The Huffington Post  |  By 

Success can mean anything from securing a corner office at a major corporation to making a small, positive impact on another person’s life, to spending a significant amount of meaningful time with your children. The word’s definition varies depending on who you ask — but a new survey suggests that men and women may think about the concept differently.

Citi and LinkedIn polled 1,023 LinkedIn members (512 women and 511 men) about their views on work, success and balance. The results of the online survey dispel a number of gender stereotypes, most notably the idea that women value marriage and children more highly than men. They also suggest that professionals are less likely to consider success merely a matter of status or income.

Redefining success may be especially beneficial to working women.

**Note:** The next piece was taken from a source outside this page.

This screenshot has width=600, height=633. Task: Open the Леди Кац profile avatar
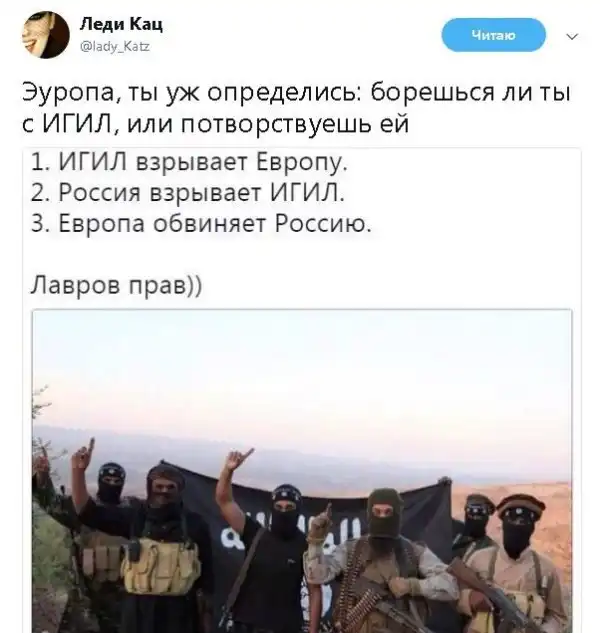(x=46, y=35)
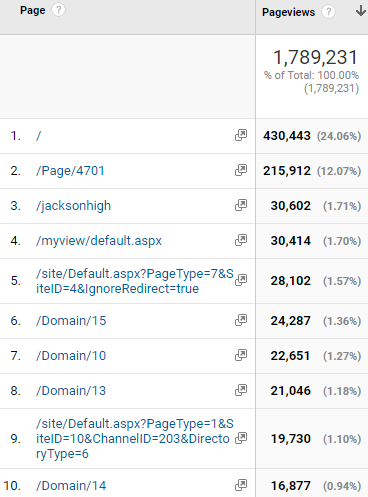Open the /Domain/15 page link
The width and height of the screenshot is (368, 497).
coord(71,321)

At the Huffington Post’s June 2013 Third Metric conference, Padmasree Warrior noted that, when hiring and promoting employees, bosses are more likely to look for candidates with stereotypically “male” attributes. “We never say we want people who are empathetic, who are creative, who are good listeners,” she said. “And I think we need to change that.”

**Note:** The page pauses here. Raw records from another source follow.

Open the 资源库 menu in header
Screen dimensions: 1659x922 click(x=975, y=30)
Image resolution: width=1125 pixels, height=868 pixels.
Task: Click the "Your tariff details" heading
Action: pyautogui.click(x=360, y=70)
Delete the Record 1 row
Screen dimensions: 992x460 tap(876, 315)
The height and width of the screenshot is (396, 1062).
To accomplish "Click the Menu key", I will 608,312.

The Citi/LinkedIn survey sheds light on how men and women are thinking about success now. Here are six important things we learned:

1. Fewer women are including relationships, children or marriage in their definitions of success. Nine percent of women did not link being married or coupled up to success — up from 5 percent in 2012. This certainly defies the myth that all women are biologically wired to want to stay home and have babies.

2. On the flip side, men are more likely to equate kids with success. Eighty-six percent of men factored having children into their definition of success, compared to 73 percent of women.

3. Very few people actually unplug from work during time off.Fifty-eight percent of men and women work over the weekend at least once or twice a month, and 62 percent work on vacation. (It’s hard to do, but we all know that detoxing from your gadgets is good for productivity and a solid night’s sleep.)

4. Women and men describe themselves differently. Men were more likely than women to refer to themselves as confident, ambitious and family-oriented. Women were more likely to describe themselves as good listeners, loyal, collaborative, detail-oriented and happy.

5. Women are more stressed about money than men. Women reported being consistently more concerned than men about paying off student loans, getting a raise and paying off credit card debt. As more women become the primary breadwinners in their households, it seems unlikely that these anxieties will go away any time soon.

6. Millennial women are more likely to describe themselves as “ambitious” than women of any other generation. This flies in the face of the idea that Millennials are entitled and lazy. In reality, they’re anything but.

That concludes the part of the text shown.